Lines containing the word "computer" in the data below: say how many, with no other text.

:: Data supplied ::

####################

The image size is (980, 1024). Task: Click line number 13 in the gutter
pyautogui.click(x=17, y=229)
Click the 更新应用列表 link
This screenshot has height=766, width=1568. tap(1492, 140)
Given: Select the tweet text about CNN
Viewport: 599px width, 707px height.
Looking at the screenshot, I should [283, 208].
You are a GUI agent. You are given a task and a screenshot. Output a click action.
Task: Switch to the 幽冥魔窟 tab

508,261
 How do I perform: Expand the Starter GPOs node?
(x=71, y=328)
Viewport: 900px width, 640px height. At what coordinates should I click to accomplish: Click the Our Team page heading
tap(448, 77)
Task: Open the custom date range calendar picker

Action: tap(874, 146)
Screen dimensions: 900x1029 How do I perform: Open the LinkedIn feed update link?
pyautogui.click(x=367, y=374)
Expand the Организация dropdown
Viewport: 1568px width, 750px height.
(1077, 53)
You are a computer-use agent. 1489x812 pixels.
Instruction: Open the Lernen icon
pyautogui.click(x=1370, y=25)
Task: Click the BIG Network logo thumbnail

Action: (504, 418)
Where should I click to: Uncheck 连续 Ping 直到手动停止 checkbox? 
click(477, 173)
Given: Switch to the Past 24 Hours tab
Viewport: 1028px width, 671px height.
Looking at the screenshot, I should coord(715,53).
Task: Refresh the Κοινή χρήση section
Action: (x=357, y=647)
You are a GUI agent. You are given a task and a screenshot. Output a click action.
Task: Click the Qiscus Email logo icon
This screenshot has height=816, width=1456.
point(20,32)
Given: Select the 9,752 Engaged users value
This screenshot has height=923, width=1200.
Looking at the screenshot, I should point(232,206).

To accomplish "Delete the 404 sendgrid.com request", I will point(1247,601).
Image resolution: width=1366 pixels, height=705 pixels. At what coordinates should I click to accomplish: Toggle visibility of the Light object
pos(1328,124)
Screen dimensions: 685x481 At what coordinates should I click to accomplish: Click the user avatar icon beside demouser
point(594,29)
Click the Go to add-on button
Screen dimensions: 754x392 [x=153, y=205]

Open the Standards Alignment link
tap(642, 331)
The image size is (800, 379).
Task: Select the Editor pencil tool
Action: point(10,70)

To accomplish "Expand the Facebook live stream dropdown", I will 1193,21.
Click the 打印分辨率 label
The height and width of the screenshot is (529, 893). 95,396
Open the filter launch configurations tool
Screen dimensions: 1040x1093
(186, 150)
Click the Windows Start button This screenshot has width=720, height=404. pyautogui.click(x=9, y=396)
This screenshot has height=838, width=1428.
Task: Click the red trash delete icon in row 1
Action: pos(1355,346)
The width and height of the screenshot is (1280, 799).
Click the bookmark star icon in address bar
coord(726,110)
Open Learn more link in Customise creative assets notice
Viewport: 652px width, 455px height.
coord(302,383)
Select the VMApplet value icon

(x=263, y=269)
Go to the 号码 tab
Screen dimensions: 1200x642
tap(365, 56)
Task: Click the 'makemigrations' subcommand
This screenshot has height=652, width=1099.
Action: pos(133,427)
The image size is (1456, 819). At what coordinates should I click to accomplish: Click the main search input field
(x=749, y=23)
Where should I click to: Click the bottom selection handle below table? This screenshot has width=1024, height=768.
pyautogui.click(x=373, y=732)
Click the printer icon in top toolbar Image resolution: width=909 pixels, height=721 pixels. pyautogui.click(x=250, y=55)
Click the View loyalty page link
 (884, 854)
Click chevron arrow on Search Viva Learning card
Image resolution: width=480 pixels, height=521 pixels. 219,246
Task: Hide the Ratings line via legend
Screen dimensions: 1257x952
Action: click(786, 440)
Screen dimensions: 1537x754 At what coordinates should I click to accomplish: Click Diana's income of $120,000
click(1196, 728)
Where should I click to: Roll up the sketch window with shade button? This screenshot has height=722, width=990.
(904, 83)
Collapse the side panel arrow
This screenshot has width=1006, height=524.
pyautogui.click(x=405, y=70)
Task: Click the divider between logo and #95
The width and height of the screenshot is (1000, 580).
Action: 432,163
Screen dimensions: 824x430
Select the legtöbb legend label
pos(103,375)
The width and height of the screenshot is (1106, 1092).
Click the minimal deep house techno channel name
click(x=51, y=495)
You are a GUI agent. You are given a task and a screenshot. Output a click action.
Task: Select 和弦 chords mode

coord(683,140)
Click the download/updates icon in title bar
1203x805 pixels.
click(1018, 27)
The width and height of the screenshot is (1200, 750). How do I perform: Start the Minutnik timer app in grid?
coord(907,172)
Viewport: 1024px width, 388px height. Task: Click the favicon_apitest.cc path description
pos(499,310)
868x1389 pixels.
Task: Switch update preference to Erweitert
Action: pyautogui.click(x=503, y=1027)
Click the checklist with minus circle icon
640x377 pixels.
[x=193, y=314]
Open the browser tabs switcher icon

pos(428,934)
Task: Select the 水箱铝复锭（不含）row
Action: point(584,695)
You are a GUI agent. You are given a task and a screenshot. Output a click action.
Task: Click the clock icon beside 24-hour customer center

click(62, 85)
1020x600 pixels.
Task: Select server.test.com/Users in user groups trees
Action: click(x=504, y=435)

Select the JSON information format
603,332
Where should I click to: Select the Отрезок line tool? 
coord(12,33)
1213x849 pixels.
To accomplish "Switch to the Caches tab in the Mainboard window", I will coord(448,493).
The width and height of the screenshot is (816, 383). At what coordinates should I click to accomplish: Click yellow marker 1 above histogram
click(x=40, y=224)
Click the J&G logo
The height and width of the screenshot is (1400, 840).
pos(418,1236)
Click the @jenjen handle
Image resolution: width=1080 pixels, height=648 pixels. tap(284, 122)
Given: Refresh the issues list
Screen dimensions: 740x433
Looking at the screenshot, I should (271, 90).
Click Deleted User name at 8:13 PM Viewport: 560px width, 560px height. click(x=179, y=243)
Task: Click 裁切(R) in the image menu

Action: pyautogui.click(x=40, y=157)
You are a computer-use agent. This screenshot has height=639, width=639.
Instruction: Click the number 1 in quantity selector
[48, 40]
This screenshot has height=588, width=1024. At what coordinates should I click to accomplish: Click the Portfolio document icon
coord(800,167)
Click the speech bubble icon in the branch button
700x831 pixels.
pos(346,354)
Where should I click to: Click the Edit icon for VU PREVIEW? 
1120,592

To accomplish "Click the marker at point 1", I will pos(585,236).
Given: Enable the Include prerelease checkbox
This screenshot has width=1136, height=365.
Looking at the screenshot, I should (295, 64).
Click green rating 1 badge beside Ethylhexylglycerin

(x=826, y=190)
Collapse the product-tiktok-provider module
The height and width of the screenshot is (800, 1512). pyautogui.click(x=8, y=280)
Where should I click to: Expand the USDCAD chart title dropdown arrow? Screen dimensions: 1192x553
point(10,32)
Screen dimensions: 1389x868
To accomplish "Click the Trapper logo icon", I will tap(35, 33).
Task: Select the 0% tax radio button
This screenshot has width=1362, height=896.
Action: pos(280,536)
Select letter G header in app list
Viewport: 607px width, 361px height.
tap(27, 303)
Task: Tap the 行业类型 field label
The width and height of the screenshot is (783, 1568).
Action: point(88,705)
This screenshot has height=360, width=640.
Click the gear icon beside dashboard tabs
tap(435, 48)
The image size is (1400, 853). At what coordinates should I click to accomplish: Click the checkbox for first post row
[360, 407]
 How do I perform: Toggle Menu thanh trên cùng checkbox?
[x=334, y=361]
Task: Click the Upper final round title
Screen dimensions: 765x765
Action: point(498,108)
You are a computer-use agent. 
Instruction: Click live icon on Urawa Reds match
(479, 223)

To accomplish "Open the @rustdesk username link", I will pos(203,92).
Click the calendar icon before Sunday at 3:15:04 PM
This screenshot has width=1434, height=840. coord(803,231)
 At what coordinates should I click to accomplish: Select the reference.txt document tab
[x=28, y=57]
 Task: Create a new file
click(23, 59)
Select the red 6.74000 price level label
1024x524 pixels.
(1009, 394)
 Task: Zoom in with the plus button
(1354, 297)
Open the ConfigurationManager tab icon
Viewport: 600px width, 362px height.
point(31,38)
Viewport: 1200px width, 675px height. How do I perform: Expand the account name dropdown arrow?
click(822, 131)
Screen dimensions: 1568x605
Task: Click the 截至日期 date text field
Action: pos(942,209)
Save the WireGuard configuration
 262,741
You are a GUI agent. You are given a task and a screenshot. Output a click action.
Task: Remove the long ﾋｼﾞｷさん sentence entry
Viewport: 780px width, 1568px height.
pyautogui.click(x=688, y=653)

####################

:: Final answer ::
3